The Sunday News
Munyaradzi Musiiwa , Midlands Correspondent
The Zimbabwe Revenue Authority (Zimra) has recovered more than $6.1 million in lost revenue from cross-border transporters who have been abusing the prepayment and pre-clearance facilities introduced during the covid-19 induced lockdown to ensure smooth movement of traffic at border posts.
During the Covid-19 lock down Zimra introduced pre-clearance and pre-payment facilities for consolidated trucks to facilitate importation of food and essential imports by private individuals
In a statement Zimra said it has recovered more than $6.1 million after it intensified searching of consolidated trucks that have been under declaring the products being imported.

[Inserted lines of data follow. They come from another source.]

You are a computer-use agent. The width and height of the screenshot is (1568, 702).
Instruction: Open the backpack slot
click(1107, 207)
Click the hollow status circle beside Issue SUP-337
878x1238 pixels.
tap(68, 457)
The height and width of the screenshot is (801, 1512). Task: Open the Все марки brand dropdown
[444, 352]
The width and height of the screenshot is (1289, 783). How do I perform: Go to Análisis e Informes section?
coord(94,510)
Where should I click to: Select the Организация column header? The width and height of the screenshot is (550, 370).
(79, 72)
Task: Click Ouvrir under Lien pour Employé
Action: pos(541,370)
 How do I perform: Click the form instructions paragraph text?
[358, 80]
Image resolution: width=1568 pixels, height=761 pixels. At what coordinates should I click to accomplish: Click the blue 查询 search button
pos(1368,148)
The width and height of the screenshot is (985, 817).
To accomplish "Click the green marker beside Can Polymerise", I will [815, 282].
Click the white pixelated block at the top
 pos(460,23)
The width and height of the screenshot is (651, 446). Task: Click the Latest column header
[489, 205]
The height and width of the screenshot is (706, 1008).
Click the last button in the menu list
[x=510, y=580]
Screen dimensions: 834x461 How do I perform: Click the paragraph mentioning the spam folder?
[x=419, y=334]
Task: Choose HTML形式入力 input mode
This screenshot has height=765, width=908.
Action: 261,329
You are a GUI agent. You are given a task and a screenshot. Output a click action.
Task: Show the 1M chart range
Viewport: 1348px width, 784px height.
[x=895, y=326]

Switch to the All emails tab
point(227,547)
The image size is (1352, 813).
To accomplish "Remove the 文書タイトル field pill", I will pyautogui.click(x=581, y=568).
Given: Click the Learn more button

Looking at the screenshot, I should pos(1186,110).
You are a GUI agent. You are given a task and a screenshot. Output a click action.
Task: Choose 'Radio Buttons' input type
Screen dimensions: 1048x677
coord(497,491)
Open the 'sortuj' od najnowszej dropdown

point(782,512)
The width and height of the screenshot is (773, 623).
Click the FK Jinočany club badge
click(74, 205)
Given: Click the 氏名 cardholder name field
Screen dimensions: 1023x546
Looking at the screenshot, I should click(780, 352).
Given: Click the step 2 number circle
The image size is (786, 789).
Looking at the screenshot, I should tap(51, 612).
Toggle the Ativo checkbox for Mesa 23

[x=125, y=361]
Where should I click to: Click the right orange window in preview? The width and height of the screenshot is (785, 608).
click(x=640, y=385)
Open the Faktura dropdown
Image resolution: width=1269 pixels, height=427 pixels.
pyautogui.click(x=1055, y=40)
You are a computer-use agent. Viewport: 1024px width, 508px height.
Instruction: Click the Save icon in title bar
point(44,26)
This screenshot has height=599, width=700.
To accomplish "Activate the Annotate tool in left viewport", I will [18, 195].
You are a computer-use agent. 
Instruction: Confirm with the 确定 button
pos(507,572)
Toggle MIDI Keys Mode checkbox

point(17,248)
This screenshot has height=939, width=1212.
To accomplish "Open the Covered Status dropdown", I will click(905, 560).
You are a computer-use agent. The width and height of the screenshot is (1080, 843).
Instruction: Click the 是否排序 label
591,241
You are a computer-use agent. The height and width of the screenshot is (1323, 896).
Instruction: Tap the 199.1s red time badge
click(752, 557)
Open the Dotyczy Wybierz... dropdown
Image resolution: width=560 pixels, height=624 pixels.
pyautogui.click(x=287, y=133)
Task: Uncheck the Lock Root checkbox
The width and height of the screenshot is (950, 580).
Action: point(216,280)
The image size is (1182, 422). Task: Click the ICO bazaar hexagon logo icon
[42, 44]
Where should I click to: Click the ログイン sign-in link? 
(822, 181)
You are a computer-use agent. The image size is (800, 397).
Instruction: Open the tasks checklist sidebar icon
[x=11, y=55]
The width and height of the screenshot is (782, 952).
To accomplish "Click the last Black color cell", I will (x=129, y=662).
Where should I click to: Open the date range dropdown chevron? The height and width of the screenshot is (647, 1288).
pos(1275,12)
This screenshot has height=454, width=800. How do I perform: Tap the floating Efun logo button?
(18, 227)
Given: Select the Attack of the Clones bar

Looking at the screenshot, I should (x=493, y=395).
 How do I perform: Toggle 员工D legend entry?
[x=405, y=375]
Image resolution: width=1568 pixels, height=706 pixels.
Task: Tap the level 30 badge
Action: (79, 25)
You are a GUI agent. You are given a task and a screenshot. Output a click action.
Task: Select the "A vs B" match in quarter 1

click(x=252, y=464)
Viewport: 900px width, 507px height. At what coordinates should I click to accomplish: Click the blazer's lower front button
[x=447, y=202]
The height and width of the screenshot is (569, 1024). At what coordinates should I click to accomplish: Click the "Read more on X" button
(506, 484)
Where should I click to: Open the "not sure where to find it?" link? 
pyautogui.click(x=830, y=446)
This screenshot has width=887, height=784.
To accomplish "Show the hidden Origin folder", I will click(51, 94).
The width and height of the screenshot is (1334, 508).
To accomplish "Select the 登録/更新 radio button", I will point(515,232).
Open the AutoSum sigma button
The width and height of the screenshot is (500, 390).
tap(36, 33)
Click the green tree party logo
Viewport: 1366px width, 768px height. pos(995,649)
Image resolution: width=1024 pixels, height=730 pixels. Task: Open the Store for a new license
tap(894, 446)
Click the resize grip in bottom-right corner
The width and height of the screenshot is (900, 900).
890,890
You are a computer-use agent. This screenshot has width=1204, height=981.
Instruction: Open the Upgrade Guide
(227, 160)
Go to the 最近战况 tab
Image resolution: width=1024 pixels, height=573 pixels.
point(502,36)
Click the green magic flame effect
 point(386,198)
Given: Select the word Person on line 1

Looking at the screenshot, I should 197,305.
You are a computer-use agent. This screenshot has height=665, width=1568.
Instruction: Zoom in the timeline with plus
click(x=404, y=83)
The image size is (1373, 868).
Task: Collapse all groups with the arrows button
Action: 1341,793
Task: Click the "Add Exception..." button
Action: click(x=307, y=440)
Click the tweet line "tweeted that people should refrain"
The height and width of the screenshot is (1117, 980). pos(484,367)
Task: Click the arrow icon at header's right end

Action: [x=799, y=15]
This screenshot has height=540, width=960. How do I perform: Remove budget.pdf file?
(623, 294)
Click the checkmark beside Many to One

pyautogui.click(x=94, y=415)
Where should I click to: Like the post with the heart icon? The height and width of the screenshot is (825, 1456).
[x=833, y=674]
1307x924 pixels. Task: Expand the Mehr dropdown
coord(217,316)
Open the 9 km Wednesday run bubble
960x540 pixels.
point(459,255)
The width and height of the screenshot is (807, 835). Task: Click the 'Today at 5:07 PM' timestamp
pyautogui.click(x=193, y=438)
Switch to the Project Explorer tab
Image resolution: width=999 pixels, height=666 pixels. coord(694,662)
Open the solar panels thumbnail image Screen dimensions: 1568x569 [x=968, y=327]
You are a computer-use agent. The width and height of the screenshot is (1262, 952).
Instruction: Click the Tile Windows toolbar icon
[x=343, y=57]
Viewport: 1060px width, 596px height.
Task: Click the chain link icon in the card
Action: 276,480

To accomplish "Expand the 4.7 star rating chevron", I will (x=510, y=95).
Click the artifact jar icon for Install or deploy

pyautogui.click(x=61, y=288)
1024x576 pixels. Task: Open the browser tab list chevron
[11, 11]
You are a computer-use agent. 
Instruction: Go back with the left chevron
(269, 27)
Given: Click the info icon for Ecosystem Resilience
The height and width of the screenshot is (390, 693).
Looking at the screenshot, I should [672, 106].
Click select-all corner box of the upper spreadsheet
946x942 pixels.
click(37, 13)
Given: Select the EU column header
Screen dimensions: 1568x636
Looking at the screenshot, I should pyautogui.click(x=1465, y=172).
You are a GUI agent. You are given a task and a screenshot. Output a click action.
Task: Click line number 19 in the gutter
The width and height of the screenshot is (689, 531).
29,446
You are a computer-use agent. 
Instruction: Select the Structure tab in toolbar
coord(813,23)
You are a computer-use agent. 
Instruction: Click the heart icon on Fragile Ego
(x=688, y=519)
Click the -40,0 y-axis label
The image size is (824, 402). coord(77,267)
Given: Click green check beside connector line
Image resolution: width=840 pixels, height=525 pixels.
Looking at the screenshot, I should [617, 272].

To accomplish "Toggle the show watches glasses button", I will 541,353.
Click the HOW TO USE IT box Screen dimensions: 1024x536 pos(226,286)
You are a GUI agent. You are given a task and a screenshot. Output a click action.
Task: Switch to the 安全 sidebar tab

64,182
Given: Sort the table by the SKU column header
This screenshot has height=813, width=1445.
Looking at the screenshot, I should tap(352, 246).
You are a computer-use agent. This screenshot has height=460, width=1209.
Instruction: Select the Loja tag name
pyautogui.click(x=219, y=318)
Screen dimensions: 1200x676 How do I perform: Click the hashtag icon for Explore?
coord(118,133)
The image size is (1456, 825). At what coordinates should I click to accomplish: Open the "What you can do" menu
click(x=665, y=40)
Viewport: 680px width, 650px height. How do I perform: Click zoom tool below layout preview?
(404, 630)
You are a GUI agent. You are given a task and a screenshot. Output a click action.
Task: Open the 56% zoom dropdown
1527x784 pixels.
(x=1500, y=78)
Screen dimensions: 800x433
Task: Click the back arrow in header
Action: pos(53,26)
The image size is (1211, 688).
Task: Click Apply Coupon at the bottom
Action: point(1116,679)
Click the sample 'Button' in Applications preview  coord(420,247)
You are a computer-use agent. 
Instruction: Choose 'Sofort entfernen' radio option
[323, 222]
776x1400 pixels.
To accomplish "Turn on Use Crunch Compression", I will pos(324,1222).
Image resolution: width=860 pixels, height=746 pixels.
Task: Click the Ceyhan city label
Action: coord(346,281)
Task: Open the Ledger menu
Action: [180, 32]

Zimra said some of the imported products were being falsely declared as private while it was meant for commercial purposes thereby prejudicing the authority of potential revenue.
“Zimra regrettably wishes to acknowledge and confirm inquiries from the media and members of the public that there has been avoidable congestion at our Beitbridge border post. This is largely due to clients who have been deliberately falsifying declaration submissions under our pre-payment and pre-clearance facilities.
This facility has always been available for commercial imports. However, random spot-checks and physical inspections have shown that the quantities, price points of imported materials have been falsely declared, defeating the purpose of Pre-payment and Pre-clearance, which is intended to ensure smooth clearance and facilitation of movement of people and goods. This has forced Zimra to enforce the law by searching all the these trucks.
The facility is also being abused as a lot of the cargo being brought is commercial cargo but falsely declared as private importation.
There are huge amounts of revenue leakages at stake, for instance – as of today, the 10th of September 2020, 159 searches have been conducted with revenue recovered amounting to $6.1 million,” said Zimra.
The revenue authority said it has intensified vehicle checks and will inspect all vehicles going through Beitbridge border post.
“The huge number of false declarations as shown by the amount of revenue recoveries from each truck has resulted in 100 percent physical checks.
The risk management system in use in Customs provides for customs intervention for shipments that provide the most risk. We have noted that almost all shipments under this category have false declarations in terms of quantity and values.
The goods in question are mostly groceries – cooking oil, bath soaps, washing powder, flour, etc. The selling prices of these goods in South Africa is well known and so false declarations are easy to find out,” reads the statement.